The Children’s Book

Some books pass the time on bus journeys or in the dentist’s waiting room.

Some books grow slowly, so that a few chapters in you find yourself wondering about the characters and what they might be up to as you go about your daily business.

Some books reach out from the printed page and pull you into a universe so completely imagined that your own seems pale and unreal in comparison.

A S Byatt’s the Children’s Book is in the third category.

I’m only on chapter three, but it’s as though turning all around me  is the many textured deeply coloured world of the novel .

4 thoughts on “The Children’s Book

    • I’m almost regretting starting it now as I have quite a lot of work to attend to, so can’t give the attention I’d like. I’m wondering about putting it aside and coming back to it at Christmas when I am curled up on das Boot. However, it’s a library book, so someone else may have it then…

      The last couple of novels I’ve read haven’t really done it for me, and I found Solar disappointing, so it is a real treat to start this.

  1. Byatt is the most amazing writer. She can weave any kind of tapestry with words. Just occasionally, it’s almost too thick and intricate but she feeds straight into my imagination. A friend turned me on to the Frederica books starting with the Virgin in the Garden. It’s her restraint that I admire most. She builds up emotional tension and just holds it delicately poised. She has an extraordinarily light touch.

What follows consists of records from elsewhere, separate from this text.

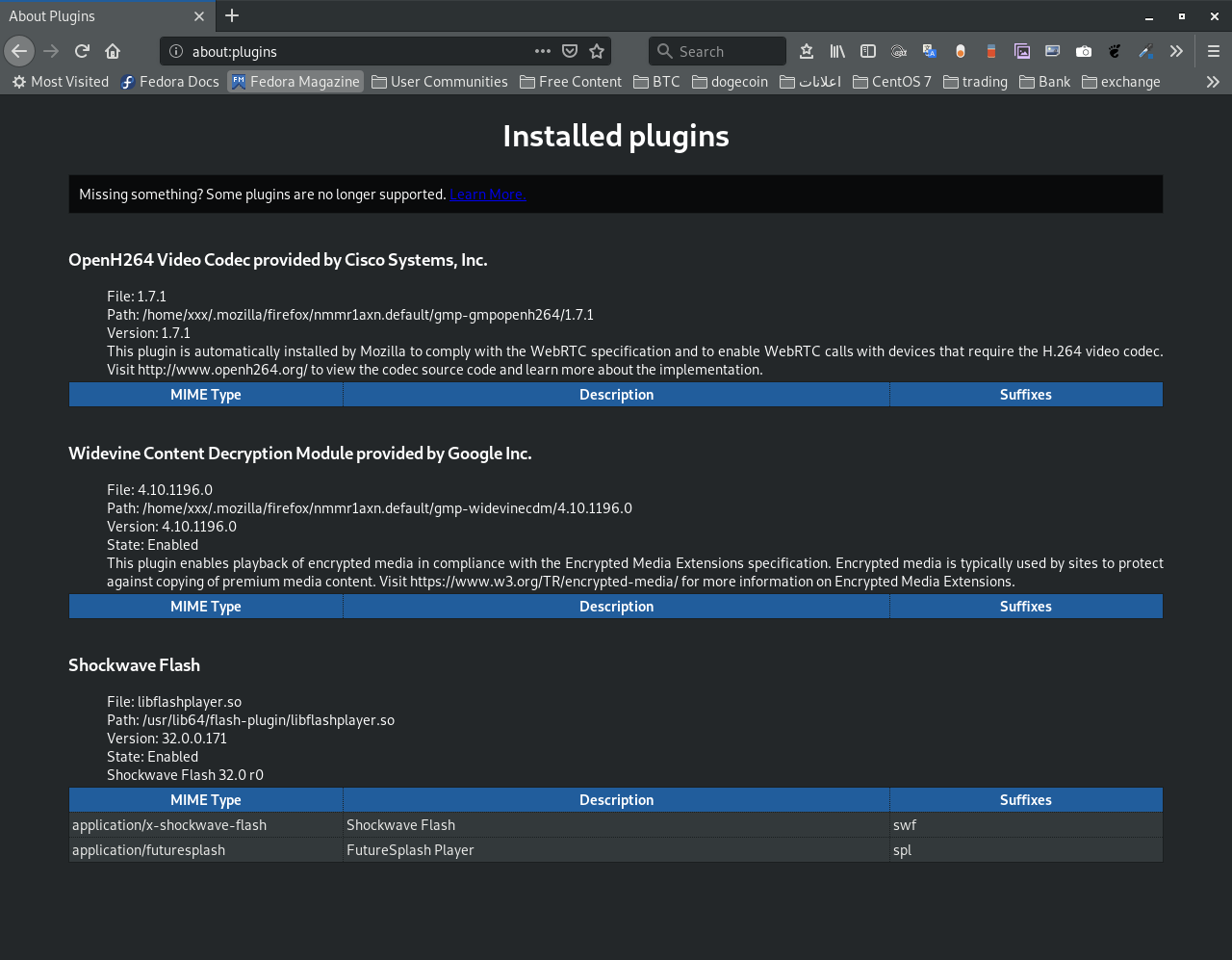This screenshot has height=960, width=1232.
Task: Click the GNOME foot extension icon
Action: (x=1115, y=51)
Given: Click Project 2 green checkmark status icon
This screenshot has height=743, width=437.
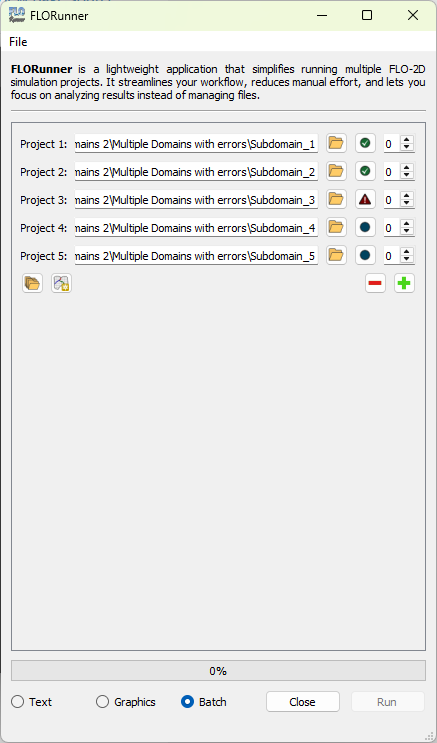Looking at the screenshot, I should click(365, 171).
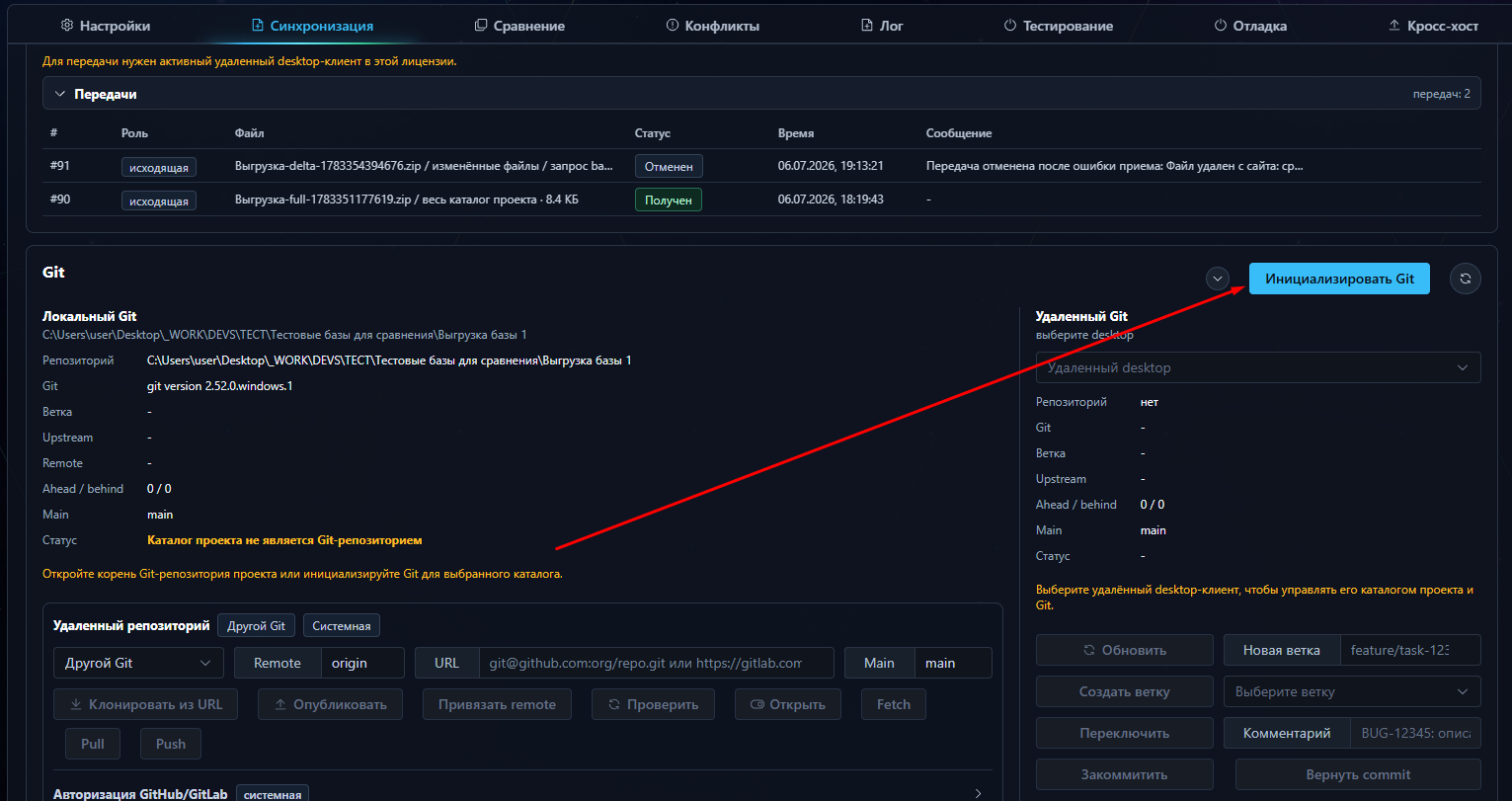Open the Настройки tab

pos(106,26)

    Thanks Isobel. You have reminded me to add it to my wish list too. 😉

    • My pleasure Jan. The chapters are nice lengths too, so you can do that ‘one chapter before I sleep’ deal.

      Possession was the first novel i managed to read after my father died. It was in the autumn and he died in April. Up to that point reality was strange enough without any fiction.
      But Possession was like a requited love affair. Fantastic.